**Records**

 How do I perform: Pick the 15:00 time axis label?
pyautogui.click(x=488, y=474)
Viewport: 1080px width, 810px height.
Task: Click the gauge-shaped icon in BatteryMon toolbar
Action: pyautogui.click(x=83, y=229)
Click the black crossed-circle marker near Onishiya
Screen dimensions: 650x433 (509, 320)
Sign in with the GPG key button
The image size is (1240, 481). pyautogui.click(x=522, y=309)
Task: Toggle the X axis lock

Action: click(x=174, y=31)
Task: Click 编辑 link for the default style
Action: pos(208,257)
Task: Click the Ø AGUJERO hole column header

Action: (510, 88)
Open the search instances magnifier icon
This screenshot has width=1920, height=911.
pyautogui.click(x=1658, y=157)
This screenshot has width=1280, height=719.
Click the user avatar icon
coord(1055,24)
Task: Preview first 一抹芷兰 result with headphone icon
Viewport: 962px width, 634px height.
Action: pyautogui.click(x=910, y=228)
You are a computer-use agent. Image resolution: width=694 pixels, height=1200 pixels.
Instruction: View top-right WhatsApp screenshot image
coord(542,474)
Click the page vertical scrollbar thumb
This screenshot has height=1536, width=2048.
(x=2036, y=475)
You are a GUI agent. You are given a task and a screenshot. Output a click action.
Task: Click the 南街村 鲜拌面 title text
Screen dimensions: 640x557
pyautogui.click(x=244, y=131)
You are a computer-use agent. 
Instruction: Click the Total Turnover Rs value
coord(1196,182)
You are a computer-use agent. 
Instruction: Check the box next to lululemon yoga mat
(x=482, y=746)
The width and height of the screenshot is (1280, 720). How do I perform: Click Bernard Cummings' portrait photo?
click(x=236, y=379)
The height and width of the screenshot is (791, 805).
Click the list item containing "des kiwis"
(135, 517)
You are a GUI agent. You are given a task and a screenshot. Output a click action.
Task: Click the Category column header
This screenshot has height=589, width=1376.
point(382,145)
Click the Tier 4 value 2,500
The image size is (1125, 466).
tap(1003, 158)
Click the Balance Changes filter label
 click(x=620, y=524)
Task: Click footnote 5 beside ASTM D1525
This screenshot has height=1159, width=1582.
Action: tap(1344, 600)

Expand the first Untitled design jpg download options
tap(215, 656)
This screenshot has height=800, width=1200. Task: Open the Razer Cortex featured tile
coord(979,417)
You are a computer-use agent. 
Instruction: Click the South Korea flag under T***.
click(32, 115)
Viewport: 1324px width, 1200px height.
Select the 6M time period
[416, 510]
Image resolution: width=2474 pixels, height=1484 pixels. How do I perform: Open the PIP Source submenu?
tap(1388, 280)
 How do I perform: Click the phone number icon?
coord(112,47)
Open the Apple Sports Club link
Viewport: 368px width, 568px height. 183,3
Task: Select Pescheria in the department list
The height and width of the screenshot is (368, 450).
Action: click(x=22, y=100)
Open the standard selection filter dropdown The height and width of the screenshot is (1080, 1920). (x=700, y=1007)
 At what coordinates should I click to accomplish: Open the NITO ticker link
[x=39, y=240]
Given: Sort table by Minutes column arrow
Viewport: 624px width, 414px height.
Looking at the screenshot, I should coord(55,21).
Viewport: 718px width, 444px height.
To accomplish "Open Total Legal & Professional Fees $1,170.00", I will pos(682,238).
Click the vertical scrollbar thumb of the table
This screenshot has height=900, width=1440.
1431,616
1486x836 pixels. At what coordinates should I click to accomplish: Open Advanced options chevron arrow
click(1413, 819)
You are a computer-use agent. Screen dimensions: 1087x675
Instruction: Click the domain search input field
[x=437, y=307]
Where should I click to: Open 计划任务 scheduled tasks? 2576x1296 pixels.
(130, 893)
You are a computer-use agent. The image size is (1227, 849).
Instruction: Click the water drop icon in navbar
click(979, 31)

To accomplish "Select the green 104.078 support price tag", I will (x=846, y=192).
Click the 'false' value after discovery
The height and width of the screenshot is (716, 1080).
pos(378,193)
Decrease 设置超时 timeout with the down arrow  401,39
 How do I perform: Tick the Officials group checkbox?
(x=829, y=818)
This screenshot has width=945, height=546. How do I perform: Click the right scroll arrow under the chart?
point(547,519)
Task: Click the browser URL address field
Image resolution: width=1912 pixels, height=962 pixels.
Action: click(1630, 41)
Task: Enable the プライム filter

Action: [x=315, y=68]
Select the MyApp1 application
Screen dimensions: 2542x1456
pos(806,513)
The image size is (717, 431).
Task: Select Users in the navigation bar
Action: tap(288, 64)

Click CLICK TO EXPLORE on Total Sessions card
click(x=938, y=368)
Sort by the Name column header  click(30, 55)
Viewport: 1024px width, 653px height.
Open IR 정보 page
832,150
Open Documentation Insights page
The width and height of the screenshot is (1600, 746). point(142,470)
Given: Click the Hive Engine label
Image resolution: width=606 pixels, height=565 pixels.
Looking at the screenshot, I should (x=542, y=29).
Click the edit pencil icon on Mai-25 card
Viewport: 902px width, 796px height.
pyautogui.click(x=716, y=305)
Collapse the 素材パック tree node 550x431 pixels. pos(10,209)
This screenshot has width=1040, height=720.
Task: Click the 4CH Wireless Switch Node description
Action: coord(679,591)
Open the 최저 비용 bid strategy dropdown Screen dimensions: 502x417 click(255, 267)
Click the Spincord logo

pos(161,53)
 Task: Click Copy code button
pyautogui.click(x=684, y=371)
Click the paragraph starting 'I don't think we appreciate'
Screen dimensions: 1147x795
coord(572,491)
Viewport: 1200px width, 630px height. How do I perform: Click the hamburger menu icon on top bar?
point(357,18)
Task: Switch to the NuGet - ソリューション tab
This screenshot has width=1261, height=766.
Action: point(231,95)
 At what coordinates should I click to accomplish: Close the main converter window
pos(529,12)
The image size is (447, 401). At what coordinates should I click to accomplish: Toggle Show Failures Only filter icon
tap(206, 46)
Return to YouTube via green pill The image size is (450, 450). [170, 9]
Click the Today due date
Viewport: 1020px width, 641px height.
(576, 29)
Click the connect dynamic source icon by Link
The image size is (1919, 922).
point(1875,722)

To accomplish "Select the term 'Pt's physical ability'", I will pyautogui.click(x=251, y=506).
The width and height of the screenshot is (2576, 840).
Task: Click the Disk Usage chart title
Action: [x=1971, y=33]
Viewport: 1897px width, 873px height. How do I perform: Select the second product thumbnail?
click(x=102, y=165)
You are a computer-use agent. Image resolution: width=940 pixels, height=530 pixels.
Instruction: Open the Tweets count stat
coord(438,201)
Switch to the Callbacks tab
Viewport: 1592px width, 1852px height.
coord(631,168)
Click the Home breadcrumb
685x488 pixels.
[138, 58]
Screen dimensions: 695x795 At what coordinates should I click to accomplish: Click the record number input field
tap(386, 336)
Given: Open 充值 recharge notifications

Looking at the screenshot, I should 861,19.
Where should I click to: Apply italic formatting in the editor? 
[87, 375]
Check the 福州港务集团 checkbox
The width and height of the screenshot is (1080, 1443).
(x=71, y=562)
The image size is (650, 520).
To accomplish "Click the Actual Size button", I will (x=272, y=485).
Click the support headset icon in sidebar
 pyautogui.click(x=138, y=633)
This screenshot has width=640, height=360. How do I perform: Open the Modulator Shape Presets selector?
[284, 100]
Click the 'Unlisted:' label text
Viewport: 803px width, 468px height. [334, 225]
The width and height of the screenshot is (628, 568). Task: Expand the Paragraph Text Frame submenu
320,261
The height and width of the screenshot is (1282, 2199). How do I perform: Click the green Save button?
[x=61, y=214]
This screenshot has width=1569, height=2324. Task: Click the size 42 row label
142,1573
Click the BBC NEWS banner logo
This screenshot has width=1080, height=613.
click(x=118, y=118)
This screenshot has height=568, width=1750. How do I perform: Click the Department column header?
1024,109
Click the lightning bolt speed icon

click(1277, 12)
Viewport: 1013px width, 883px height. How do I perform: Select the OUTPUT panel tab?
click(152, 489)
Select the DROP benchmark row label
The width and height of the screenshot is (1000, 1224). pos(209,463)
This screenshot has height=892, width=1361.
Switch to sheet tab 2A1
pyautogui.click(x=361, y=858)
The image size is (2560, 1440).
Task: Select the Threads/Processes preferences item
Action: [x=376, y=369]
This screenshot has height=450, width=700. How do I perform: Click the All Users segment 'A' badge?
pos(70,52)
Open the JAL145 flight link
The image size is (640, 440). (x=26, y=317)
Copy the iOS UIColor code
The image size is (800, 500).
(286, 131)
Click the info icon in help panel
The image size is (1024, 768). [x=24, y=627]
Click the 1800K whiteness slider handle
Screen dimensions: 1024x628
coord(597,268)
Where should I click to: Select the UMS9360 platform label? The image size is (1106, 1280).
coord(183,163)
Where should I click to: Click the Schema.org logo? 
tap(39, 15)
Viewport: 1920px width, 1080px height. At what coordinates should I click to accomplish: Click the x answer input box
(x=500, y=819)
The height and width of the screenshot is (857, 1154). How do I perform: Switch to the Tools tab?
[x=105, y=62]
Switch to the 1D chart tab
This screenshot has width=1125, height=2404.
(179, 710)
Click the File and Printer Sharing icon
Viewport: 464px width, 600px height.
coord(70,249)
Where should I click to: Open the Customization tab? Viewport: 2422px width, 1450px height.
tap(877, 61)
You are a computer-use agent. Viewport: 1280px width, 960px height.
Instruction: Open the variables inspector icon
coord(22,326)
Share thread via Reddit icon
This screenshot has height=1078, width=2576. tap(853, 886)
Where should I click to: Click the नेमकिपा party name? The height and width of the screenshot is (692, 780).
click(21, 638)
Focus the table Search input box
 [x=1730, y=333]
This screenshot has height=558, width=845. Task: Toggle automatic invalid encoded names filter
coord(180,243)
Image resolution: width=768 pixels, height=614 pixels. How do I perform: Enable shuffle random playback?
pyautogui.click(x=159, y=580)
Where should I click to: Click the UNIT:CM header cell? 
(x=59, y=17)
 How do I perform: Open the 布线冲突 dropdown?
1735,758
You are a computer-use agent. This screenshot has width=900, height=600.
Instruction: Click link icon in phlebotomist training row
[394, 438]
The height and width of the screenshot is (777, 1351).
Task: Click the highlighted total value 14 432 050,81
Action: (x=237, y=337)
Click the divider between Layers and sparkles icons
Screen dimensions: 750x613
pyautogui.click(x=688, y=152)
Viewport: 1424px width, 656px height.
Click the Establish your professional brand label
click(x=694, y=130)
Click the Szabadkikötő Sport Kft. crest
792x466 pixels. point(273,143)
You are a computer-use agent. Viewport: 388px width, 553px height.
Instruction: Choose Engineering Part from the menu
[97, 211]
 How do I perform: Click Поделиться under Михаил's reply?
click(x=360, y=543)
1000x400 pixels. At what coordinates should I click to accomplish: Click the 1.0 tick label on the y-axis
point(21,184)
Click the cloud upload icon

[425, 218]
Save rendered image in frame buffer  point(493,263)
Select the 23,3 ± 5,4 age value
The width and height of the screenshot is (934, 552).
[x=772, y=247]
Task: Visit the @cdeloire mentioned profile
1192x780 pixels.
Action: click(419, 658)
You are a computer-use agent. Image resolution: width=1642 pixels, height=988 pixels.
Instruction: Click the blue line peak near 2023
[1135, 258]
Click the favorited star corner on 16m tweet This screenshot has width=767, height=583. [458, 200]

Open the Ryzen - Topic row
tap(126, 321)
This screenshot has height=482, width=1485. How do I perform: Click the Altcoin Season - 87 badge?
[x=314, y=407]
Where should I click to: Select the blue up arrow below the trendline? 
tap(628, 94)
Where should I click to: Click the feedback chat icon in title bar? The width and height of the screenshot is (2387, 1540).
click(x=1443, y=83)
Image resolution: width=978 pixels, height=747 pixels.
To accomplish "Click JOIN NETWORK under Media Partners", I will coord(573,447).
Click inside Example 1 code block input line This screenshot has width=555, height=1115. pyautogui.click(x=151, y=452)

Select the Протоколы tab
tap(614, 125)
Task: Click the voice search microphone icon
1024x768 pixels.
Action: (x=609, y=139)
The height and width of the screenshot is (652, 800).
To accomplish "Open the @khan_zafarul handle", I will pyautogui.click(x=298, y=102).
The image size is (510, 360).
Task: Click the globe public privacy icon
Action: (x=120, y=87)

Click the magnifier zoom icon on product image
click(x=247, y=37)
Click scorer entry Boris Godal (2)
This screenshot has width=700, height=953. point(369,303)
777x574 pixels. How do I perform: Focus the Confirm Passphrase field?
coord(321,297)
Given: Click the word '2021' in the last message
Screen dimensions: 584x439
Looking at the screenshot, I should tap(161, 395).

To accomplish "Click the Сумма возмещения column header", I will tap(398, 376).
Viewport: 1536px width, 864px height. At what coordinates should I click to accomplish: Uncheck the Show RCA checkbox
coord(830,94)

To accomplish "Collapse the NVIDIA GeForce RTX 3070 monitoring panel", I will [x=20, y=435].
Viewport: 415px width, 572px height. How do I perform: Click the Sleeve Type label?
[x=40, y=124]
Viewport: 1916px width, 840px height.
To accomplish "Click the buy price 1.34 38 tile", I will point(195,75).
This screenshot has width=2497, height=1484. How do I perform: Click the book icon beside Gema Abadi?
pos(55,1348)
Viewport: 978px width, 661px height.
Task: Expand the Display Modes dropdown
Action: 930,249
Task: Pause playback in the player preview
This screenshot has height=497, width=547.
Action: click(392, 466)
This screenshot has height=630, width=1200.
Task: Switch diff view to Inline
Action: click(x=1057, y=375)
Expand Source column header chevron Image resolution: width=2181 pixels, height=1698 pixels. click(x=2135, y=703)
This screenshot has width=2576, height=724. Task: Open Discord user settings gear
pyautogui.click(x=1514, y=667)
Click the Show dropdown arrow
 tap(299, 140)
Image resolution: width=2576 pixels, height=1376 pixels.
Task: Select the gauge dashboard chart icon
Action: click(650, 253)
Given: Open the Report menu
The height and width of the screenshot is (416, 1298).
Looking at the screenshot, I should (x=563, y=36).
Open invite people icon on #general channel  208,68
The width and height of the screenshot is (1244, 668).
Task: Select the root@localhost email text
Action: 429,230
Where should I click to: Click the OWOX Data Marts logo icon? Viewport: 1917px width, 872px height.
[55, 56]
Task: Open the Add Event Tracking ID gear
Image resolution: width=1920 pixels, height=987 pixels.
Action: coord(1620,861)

**Exercise description**
Copy out the rows above verbatim, from the line with "Open the Ryzen - Topic row" up to and including the line with "Action: (x=120, y=87)".

**Written reply**
Open the Ryzen - Topic row
tap(126, 321)
This screenshot has height=482, width=1485. How do I perform: Click the Altcoin Season - 87 badge?
[x=314, y=407]
Where should I click to: Select the blue up arrow below the trendline? 
tap(628, 94)
Where should I click to: Click the feedback chat icon in title bar? The width and height of the screenshot is (2387, 1540).
click(x=1443, y=83)
Image resolution: width=978 pixels, height=747 pixels.
To accomplish "Click JOIN NETWORK under Media Partners", I will coord(573,447).
Click inside Example 1 code block input line This screenshot has width=555, height=1115. pyautogui.click(x=151, y=452)

Select the Протоколы tab
tap(614, 125)
Task: Click the voice search microphone icon
1024x768 pixels.
Action: (x=609, y=139)
The height and width of the screenshot is (652, 800).
To accomplish "Open the @khan_zafarul handle", I will pyautogui.click(x=298, y=102).
The image size is (510, 360).
Task: Click the globe public privacy icon
Action: (x=120, y=87)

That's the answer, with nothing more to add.